Both the 1930 and 1940 U.S. federal censuses located the Jones family at Whispering Pines. In May 1942 Ralph McGill called Jones “[o]ne of Atlanta’s best-known and most valuable citizens” when Jones was named chairman of the board of Coca-Cola. He served in that position until his retirement in June 1952 when Robert W. Woodruff noted that “[t]here is a certain evangelical quality in Harrison Jones which has been a determining factor in making Coca-Cola a religion as well as a business.” When Jones died at Piedmont Hospital in 1967, the Constitution wrote: “An energetic man, once described as a ‘steam engine in pants,’ . . . . [he was] [a]n accomplished gardener, [and] created one of the finest flower gardens in the South at his home, 660 West Paces Ferry Road NW.” His wife, Kathryn (Gordon) Jones, died in 1970. Both are buried in Westview Cemetery.
Whispering Pines last sold in December 2021.
Select Bibliography
Atlanta Constitution. “Paces Ferry Tract Is Sold by McGhee to Boykin and Jones.” November 26, 1922.
———. “As Four Women Hear It.” November 11, 1928.
———. “As Four Women Hear It.” February 3, 1929.
———. “Whispering Pines Den Inspires Romance.” November 15, 1931.
———. “Harrison Jones Is a Success Story.” June 2, 1952.
———. “Coca-Cola Executive Harrison Jones Dies.” June 19, 1967.
Atlanta Georgian & News. “Harrison Jones Organizing New Company for Fifth.” November 3, 1911.
Blair, Ruth. Georgia Women of 1926. Georgia Department of Archives and History, 1926.
Craig, Robert Michael. The Architecture of Francis Palmer Smith, Atlanta’s Scholar Architect. Athens, GA: Univ. of Georgia Press, 2012.
Foreman, Howell. “Society and War Mix Not; Fulton Blues Know By Now.” Atlanta Constitution, May 12, 1912.

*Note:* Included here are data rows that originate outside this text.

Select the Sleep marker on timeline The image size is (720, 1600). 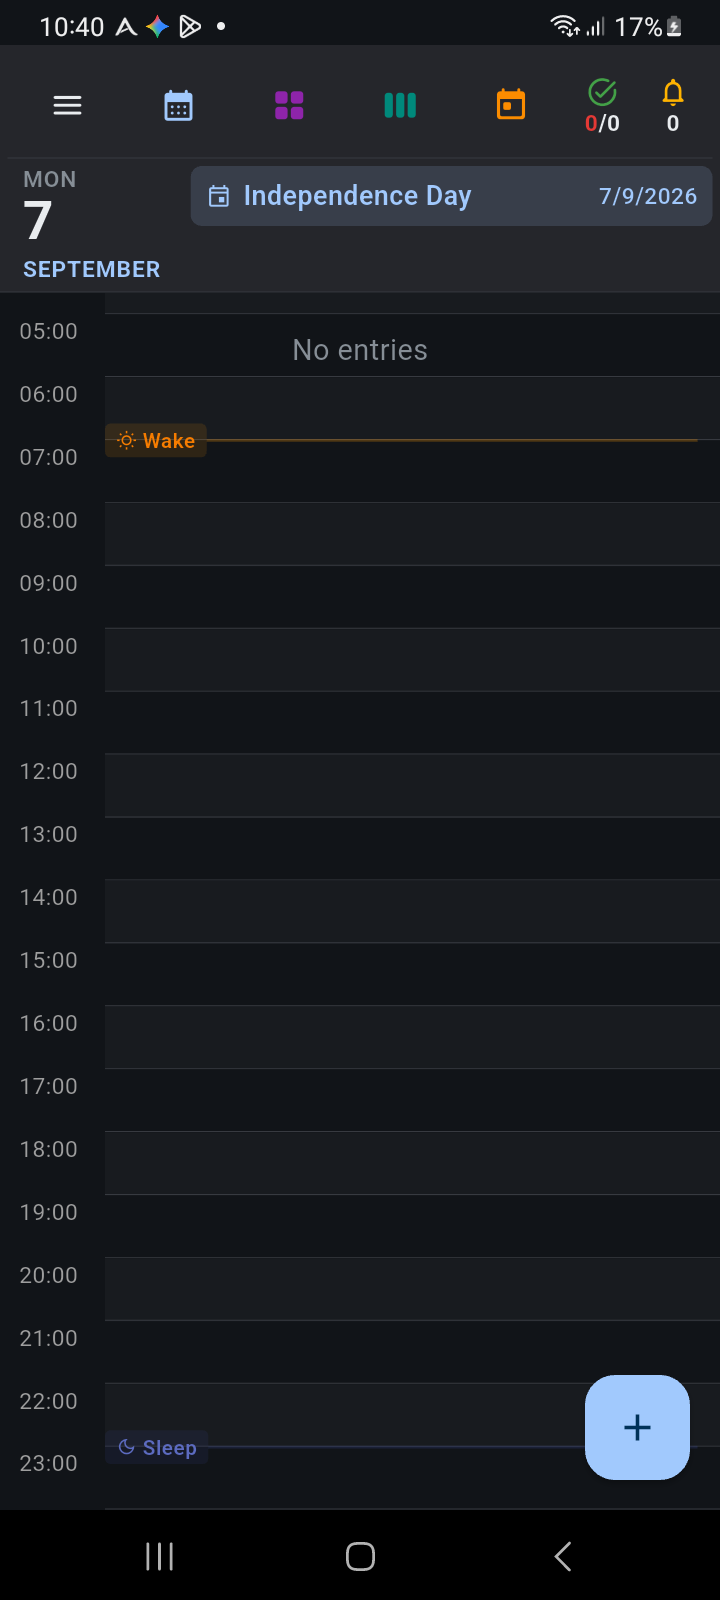pos(157,1447)
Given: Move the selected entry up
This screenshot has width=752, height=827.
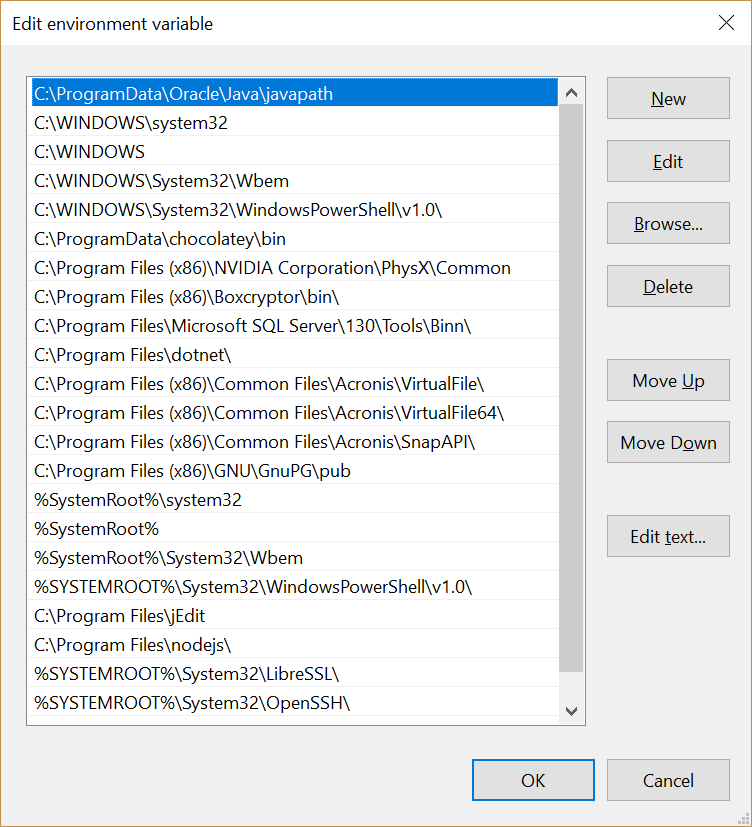Looking at the screenshot, I should pos(668,381).
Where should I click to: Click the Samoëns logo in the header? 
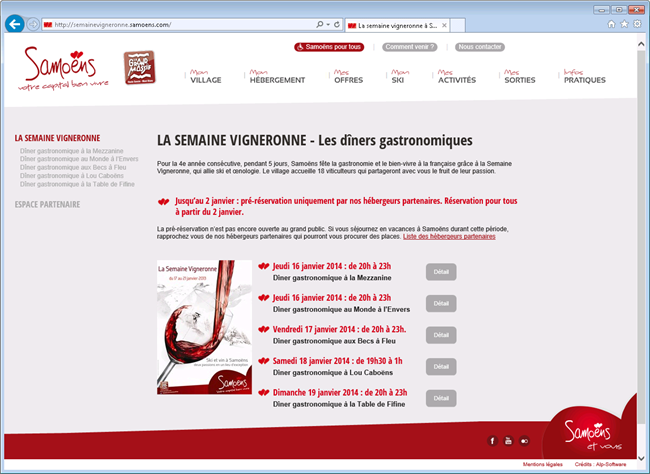(59, 69)
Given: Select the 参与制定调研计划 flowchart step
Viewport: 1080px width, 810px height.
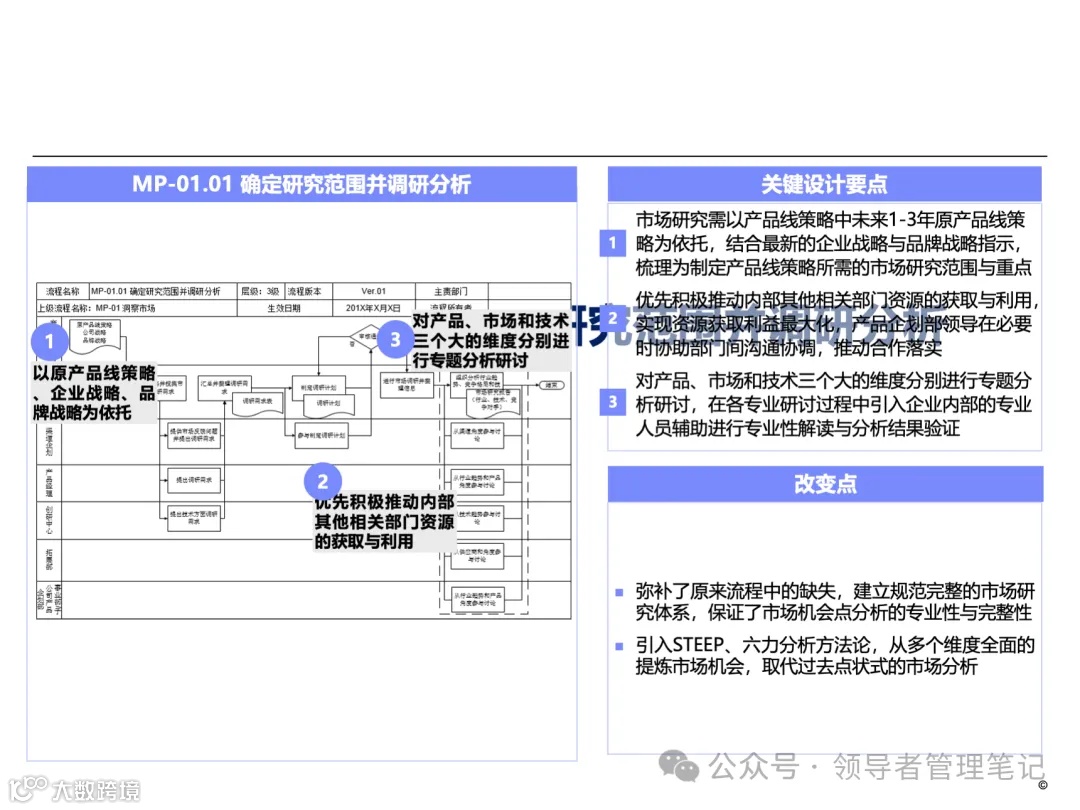Looking at the screenshot, I should [x=322, y=437].
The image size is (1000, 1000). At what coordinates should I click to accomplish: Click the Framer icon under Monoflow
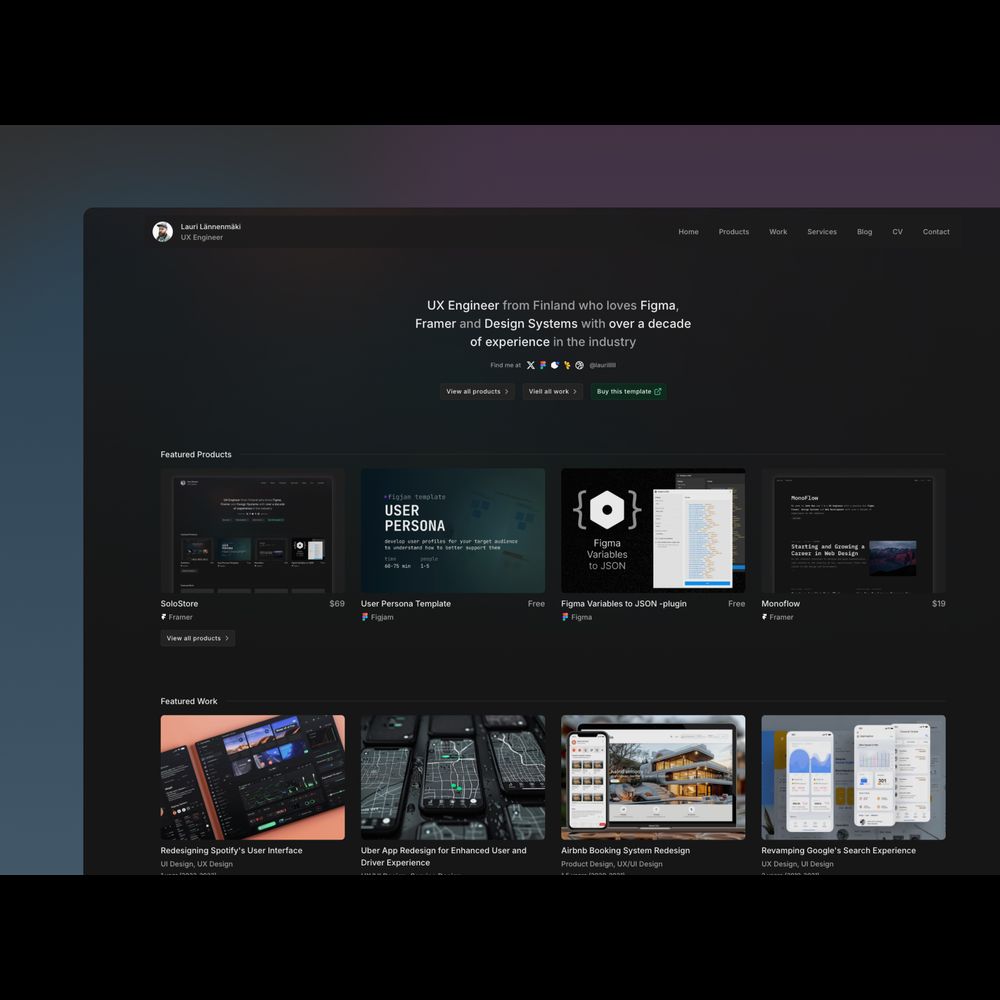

Hearst’s Sunday American (Atlanta, GA). “In the World of Society.” September 7, 1913.
Knight, Lucian Lamar. A Standard History of Georgia and Georgians. Vol. 4. Chicago: Lewis Pub. Co., 1917.
McGill, Ralph. “Coca-Cola Company Gives Promotion To Harrison Jones.” Atlanta Constitution, May 5, 1942.
Moore, Virlyn B. Jr. “From Alfred Scott to Roger Kaiser.” Atlanta Historical Bulletin 12, no. 4 (1967): 22–37.
Students of the University of Georgia. Pandora 20 (1907).
Thomas, Bernice L. “Advertising Bottled Coca-Cola Through Architecture.” Atlanta History 44 no. 2 (2000): 21–30.